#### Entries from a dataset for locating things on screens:
· · · ·

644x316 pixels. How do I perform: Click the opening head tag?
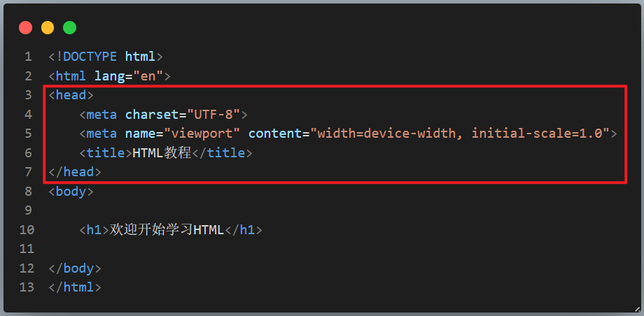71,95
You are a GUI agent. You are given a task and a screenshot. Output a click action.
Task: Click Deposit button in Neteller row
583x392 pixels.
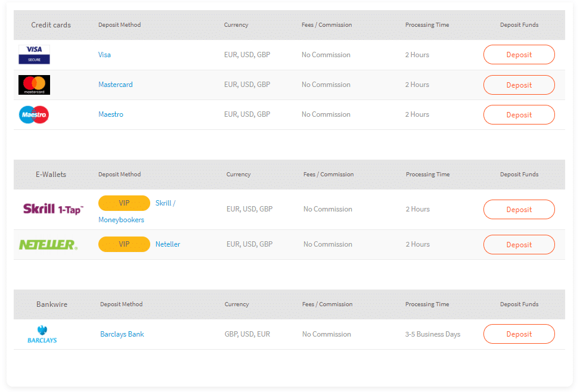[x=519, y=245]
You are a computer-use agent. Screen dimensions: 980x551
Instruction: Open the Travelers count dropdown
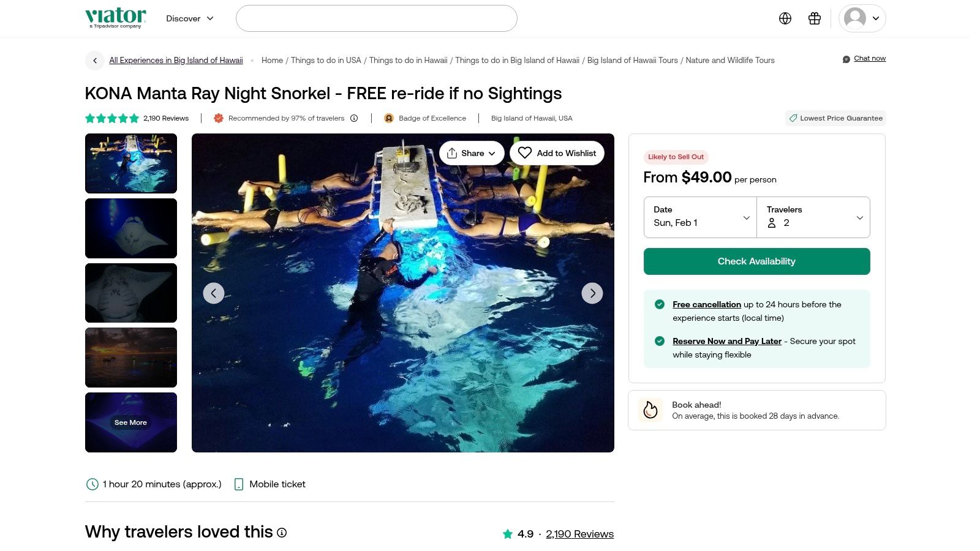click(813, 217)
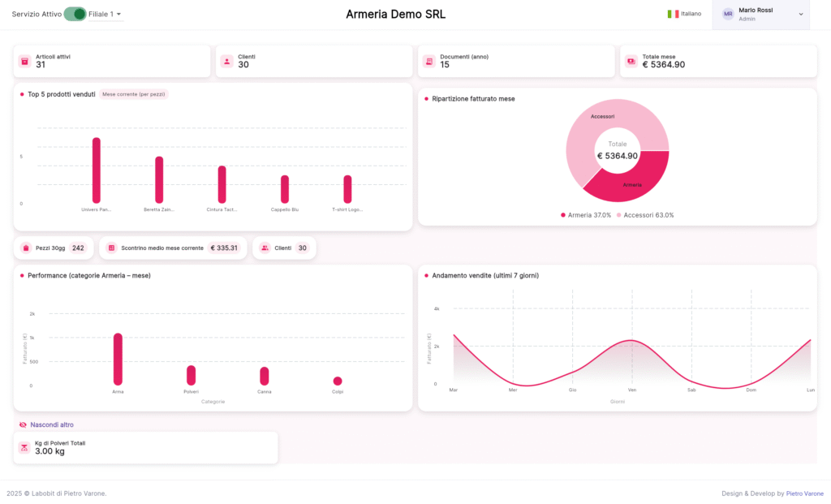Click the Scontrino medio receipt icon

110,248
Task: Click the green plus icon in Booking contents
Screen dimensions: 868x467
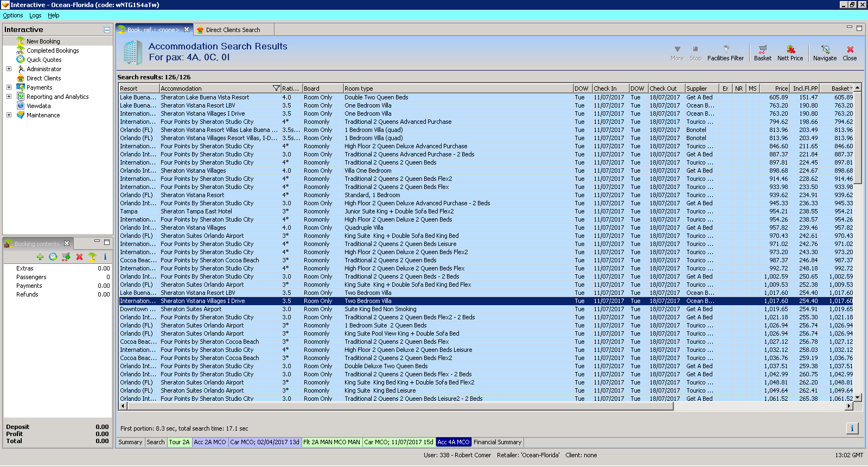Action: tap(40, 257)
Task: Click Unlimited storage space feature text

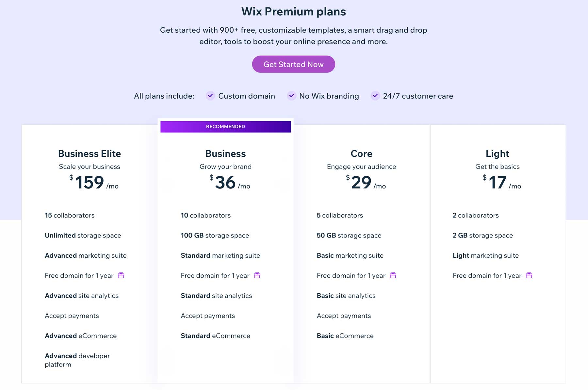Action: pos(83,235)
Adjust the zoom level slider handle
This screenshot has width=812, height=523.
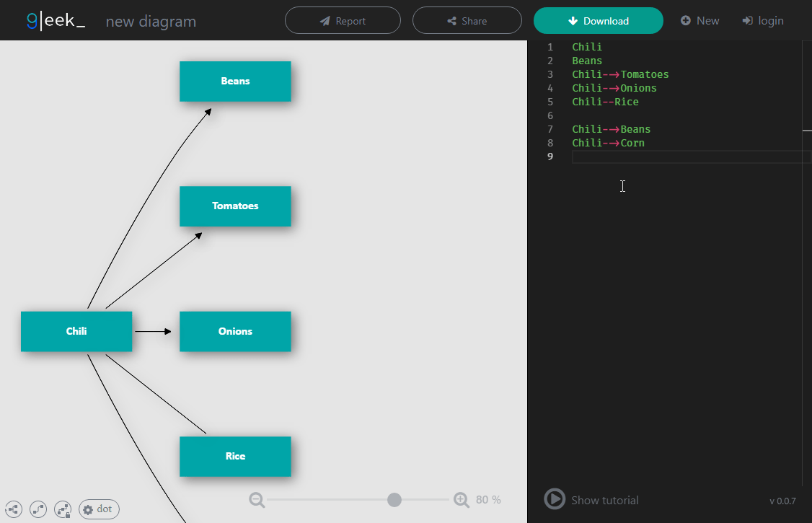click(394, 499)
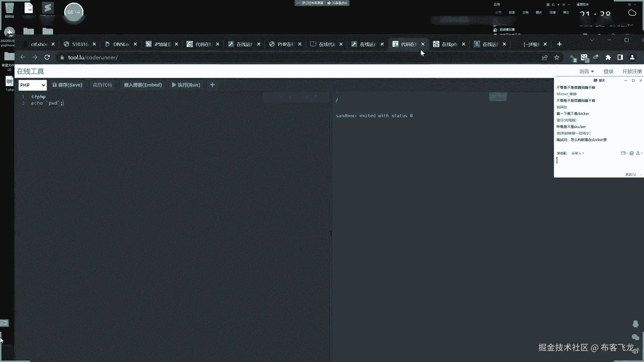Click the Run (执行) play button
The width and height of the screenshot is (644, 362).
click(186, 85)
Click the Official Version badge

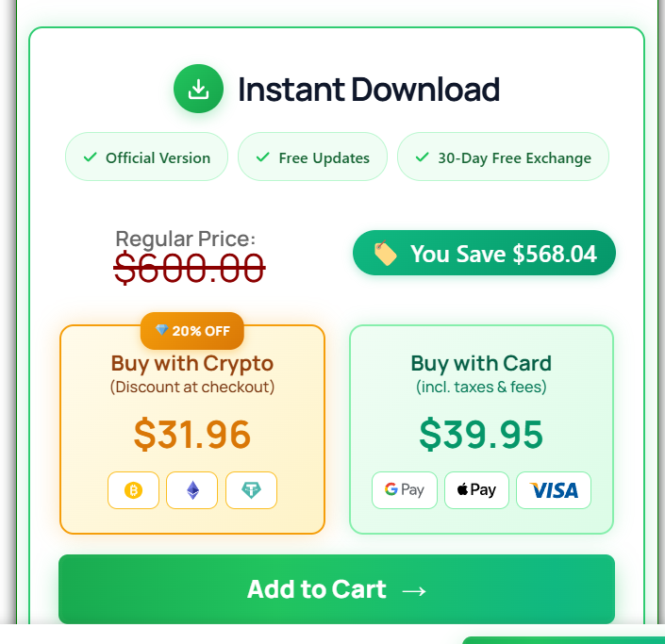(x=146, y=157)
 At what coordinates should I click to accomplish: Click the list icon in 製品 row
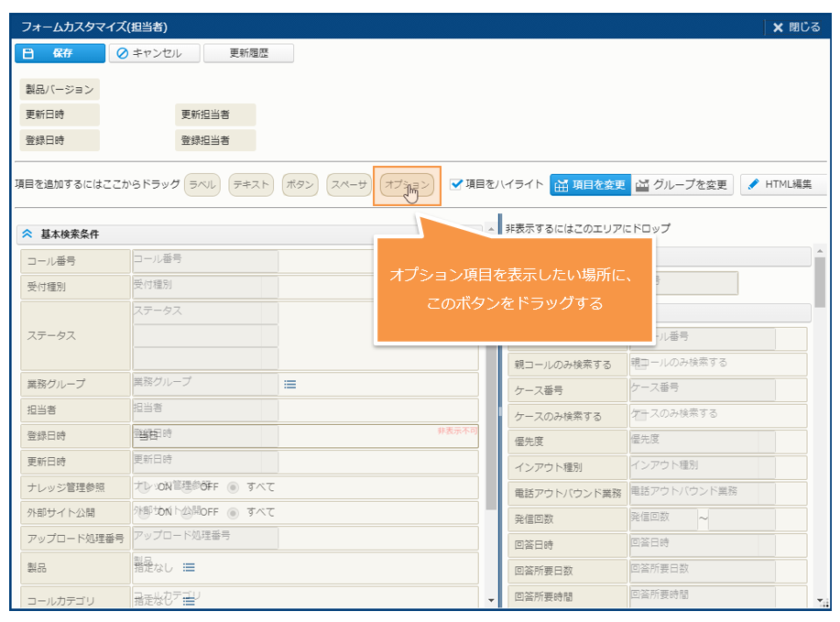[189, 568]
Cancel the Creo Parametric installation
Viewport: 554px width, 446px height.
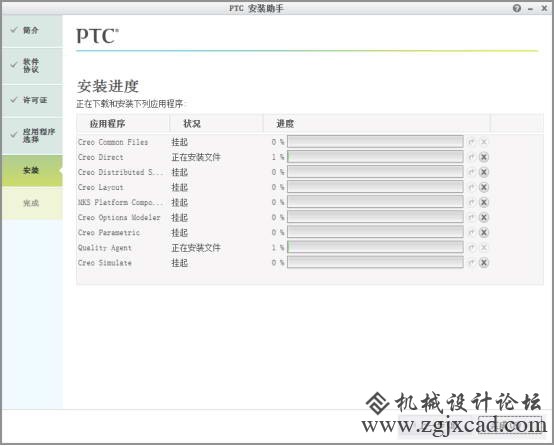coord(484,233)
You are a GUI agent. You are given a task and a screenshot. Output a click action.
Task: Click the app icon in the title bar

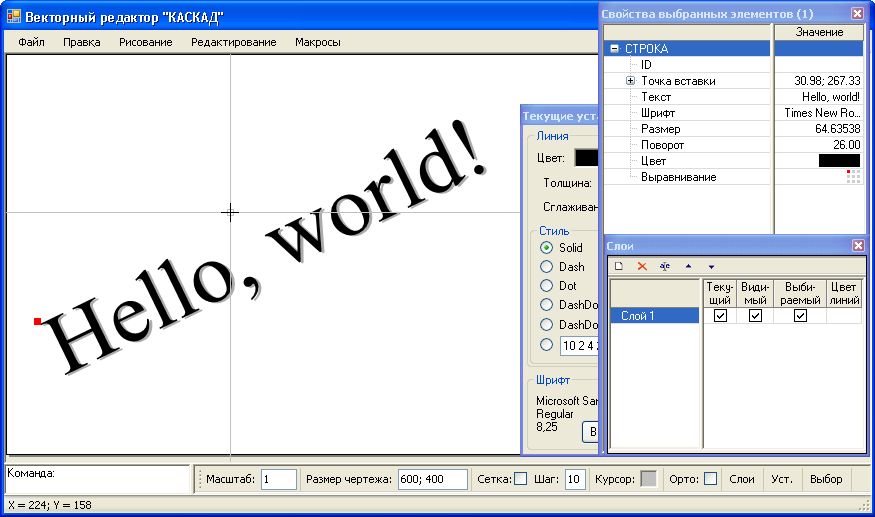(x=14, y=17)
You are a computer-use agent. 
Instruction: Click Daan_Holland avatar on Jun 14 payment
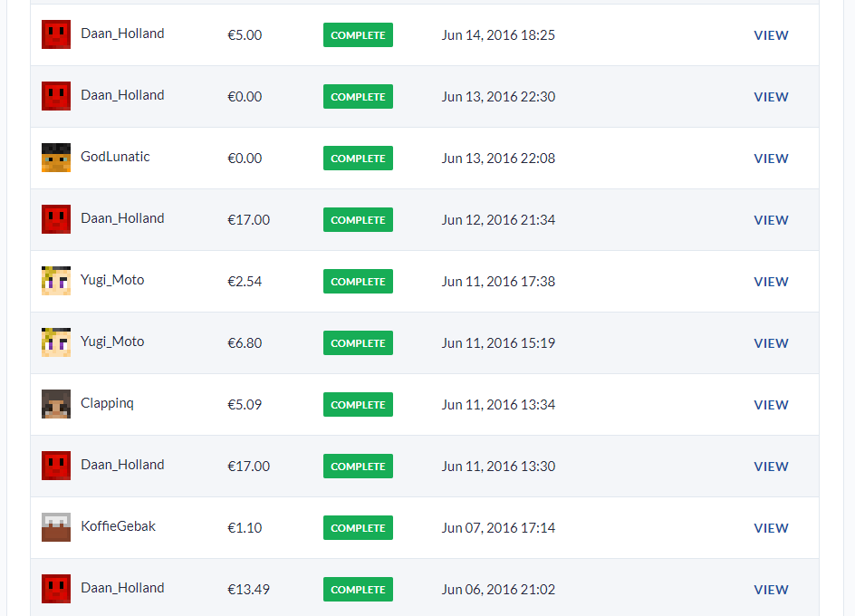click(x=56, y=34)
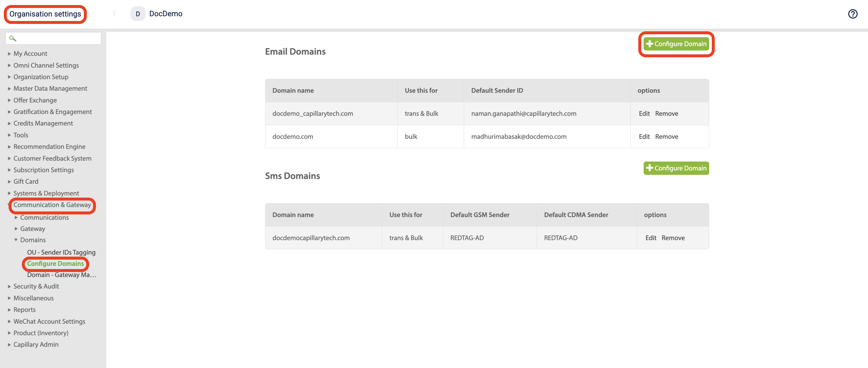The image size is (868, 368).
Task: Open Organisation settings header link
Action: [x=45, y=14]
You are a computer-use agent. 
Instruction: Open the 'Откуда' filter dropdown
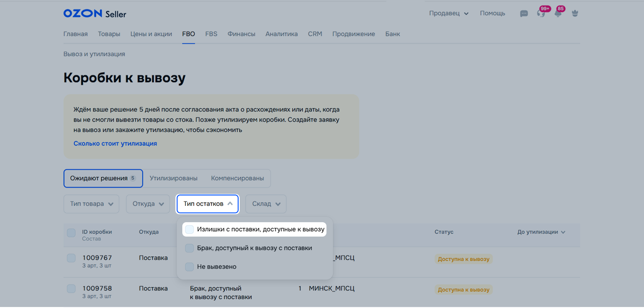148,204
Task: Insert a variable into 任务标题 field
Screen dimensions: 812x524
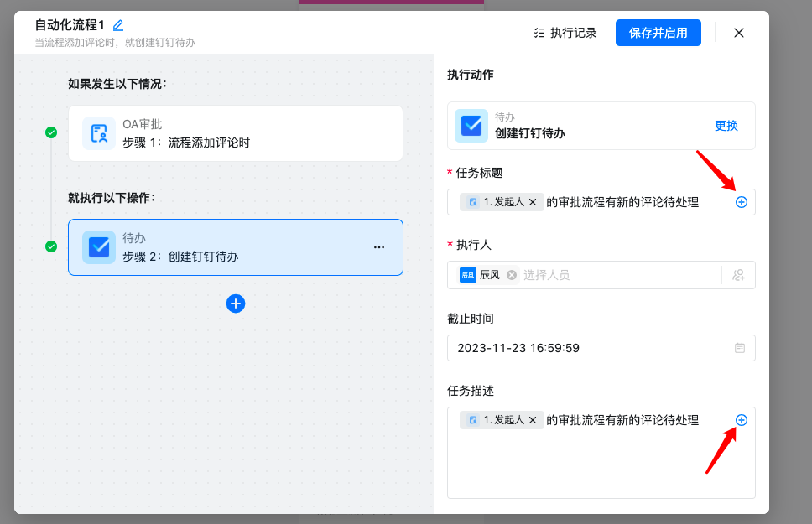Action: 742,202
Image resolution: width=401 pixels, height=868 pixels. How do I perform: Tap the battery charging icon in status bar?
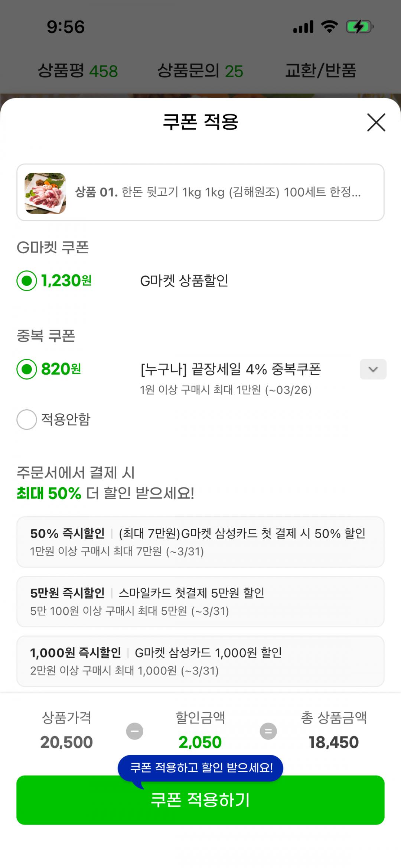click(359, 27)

· · · ·

#### Short task:
Write out all of the entries above word for word, omitting the pictures. Could you keep everything else as it appears?

#### Task answer:
644x316 pixels. How do I perform: Click the opening head tag?
71,95
You are a GUI agent. You are given a task and a screenshot. Output a click action.
Task: Click Deposit button in Neteller row
583x392 pixels.
[x=519, y=245]
You are a computer-use agent. Screen dimensions: 980x551
Instruction: Open the Travelers count dropdown
click(813, 217)
Click the Scontrino medio receipt icon

110,248
Task: Click the green plus icon in Booking contents
Screen dimensions: 868x467
Action: tap(40, 257)
Task: Click Unlimited storage space feature text

Action: pos(83,235)
Adjust the zoom level slider handle
This screenshot has width=812, height=523.
click(394, 499)
Click the Run (执行) play button
The width and height of the screenshot is (644, 362).
click(186, 85)
Click the Official Version badge

(x=146, y=157)
 At what coordinates should I click to accomplish: Click the list icon in 製品 row
[189, 568]
Cancel the Creo Parametric installation
Viewport: 554px width, 446px height.
coord(484,233)
You are a GUI agent. You are given a task and a screenshot. Output a click action.
Task: Click the app icon in the title bar

(x=14, y=17)
You are a computer-use agent. 
Instruction: Click Daan_Holland avatar on Jun 14 payment
click(x=56, y=34)
The image size is (868, 368).
Task: Open Organisation settings header link
Action: [x=45, y=14]
You are a computer-use agent. 
Instruction: Open the 'Откуда' filter dropdown
148,204
Task: Insert a variable into 任务标题 field
Screen dimensions: 812x524
Action: 742,202
Image resolution: width=401 pixels, height=868 pixels. How do I perform: Tap the battery charging icon in status bar?
click(359, 27)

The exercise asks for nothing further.